Cinéma : les malheurs de Woody Allen aux Etats-Unis
Par Laurent Carpentier
Son dernier film, unanimement salué en Europe, ne sort pas en salle outre-Atlantique, à la suite d’un litige avec Amazon.
Il porte un appareil auditif, a la vue fragile, et des lombalgies. A part ça, à 83 ans, cinquante-trois films, et toujours la même monture de lunettes (à croire qu’une fée autoritaire la lui a offerte au berceau), Allan Stewart Konigsberg reste imperturbablement Woody Allen. Est-ce l’humour, ce recul sur lui-même, cette auto-ironie élevée au rang d’arme fatale, qui le fait ainsi résister aux tempêtes polémiques qui l’assaillent ?
Alors que sort en Europe Un jour de pluie à New York (A Rainy Day in New York), Amazon, détenteur des droits aux Etats-Unis, a cassé le contrat qui le liait au réalisateur pour quatre films, empêchant de fait la sortie de celui-ci en salle outre-Atlantique. Woody Allen est aujourd’hui en procès avec la société de Jeff Bezos à qui il réclame 68 millions de dollars (61 millions d’euros) de dommages et intérêts.
Artistes à eviter
Le fond du problème n’est pas, comme on le verra sur les écrans, que le film soit scandaleux, mais bien plutôt son timing. Le tournage a en effet commencé alors qu’explosait l’affaire Harvey Weinstein. Personne n’avait encore vu le moindre bout de rush que, déjà, les réseaux sociaux bruissaient de commentaires assassins affirmant qu’il s’agissait d’une histoire d’amour entre un homme âgé et une jeune fille, rappelant au passage que Woody Allen est, depuis vingt-cinq ans, accusé par sa fille adoptive d’avoir abusé d’elle.
« Il n’y a rien de la sorte dans mon film, nous avait-il répondu en décembre 2017, alors que nous l’interrogions sur le sujet. C’est quelque chose que la presse a fabriqué de toutes pièces… » De fait, il avait raison.

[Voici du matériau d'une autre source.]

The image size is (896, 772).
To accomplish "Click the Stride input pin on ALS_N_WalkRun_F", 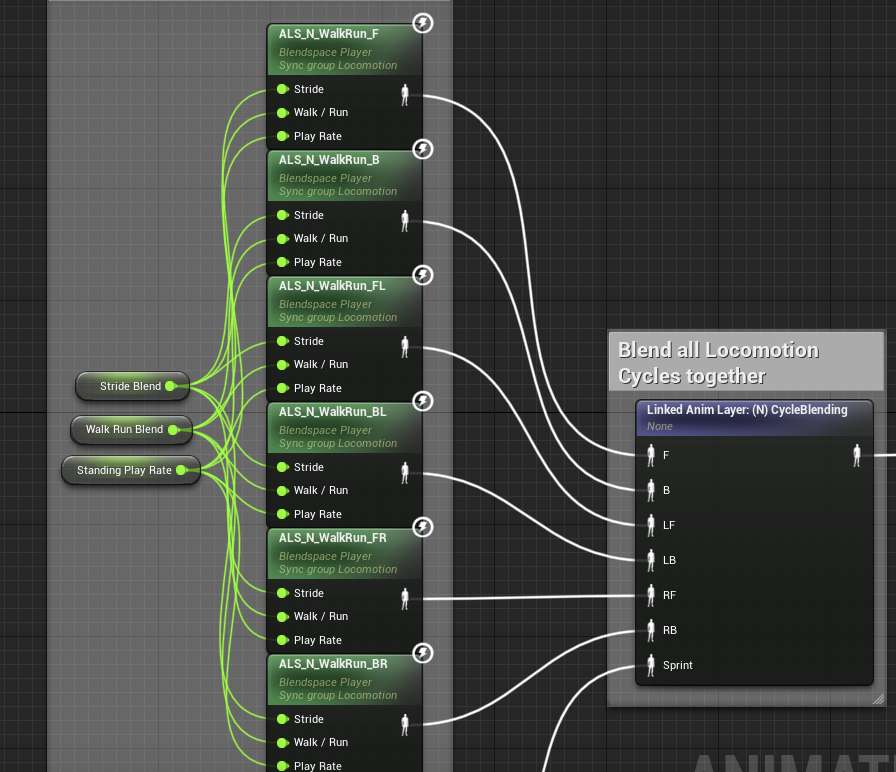I will tap(283, 89).
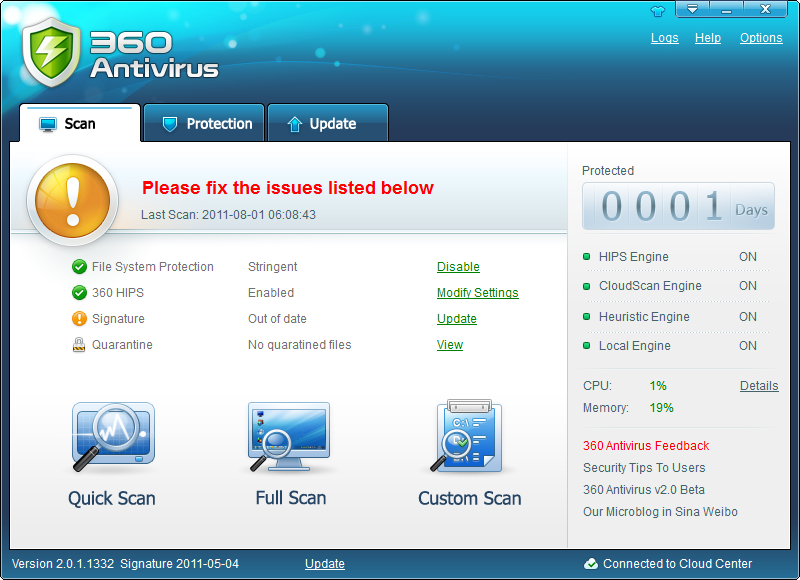The height and width of the screenshot is (580, 800).
Task: Click the cloud connection status icon
Action: (x=591, y=564)
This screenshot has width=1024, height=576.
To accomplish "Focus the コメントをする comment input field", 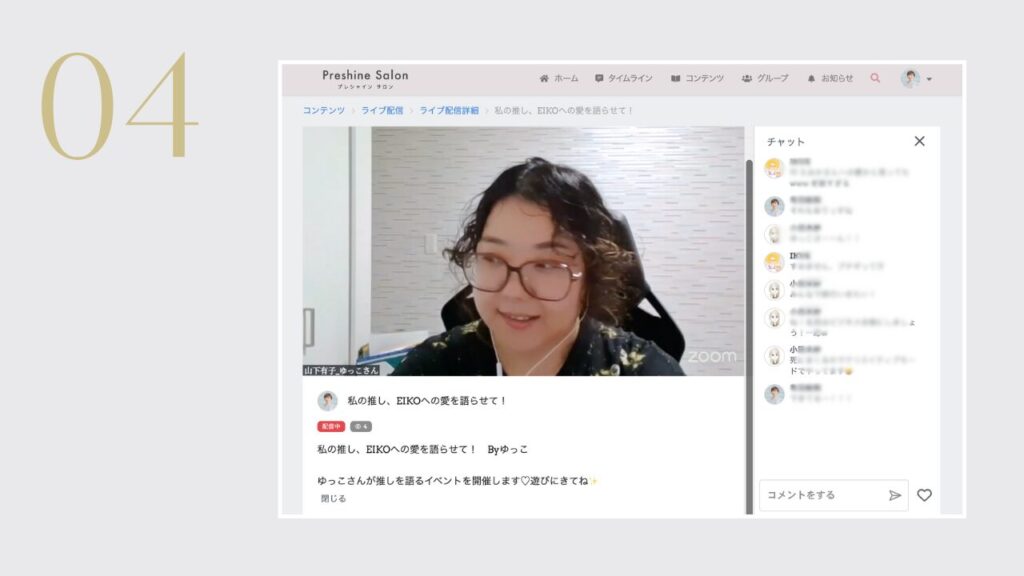I will [822, 495].
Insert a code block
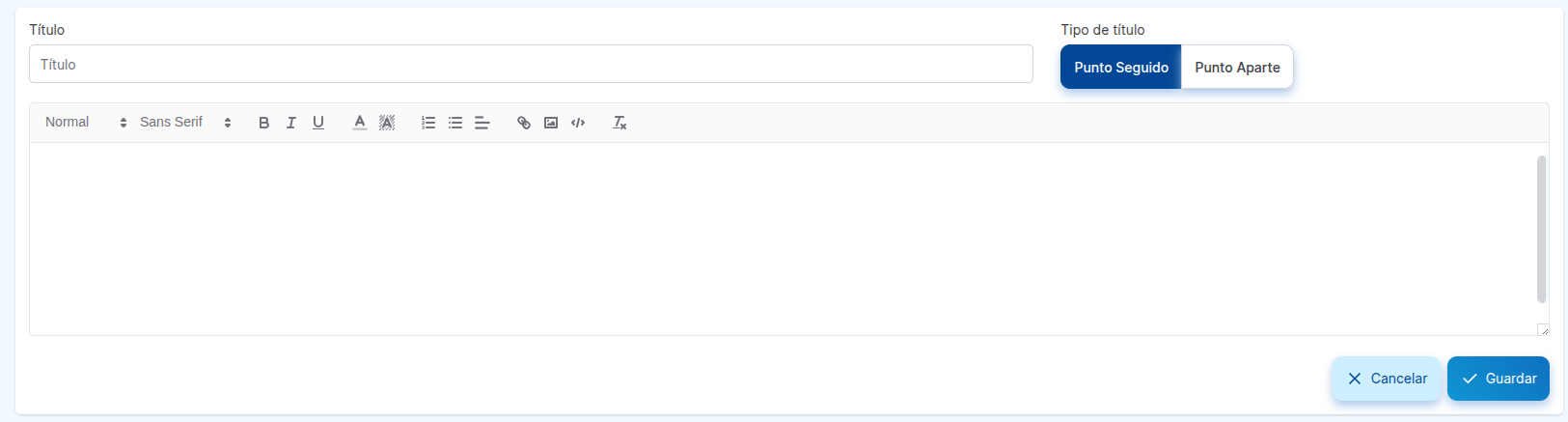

Peu importe. Entre-temps, l’acteur principal, Timothée Chalamet, nommé aux Oscars pour Call Me by Your Name, avait pris soin de prendre ses distances, blâmant le réalisateur et offrant son cachet à des œuvres caritatives. Comme Kevin Spacey, Roman Polanski ou Louis C.K., Woody Allen avait rejoint la liste des artistes à éviter.
Un climat de haine
Que reproche-t-on exactement au cinéaste ? Woody Allen est accusé de s’être livré, le 4 août 1992, à des attouchements sur sa fille adoptive Dylan Farrow, âgée de 7 ans. Elle est l’une des trois enfants qu’il a élevés avec Mia Farrow (qui, au total, a eu quatre enfants naturels et en a adopté onze).
Ces accusations, Dylan Farrow continue de les porter, soutenue par sa mère et son frère Ronan (le journaliste auteur de l’article du New Yorker qui a lancé l’affaire Weinstein). Mais face à elle, son autre frère, Moses, dénonce, lui, le climat de haine entretenu par Mia Farrow, qui venait de découvrir la liaison de Woody Allen et d’une autre de ses filles adoptives, plus âgée, Soon-Yi Previn. Cette dernière épousera finalement le cinéaste avec lequel elle vit toujours, et qu’elle défend mordicus.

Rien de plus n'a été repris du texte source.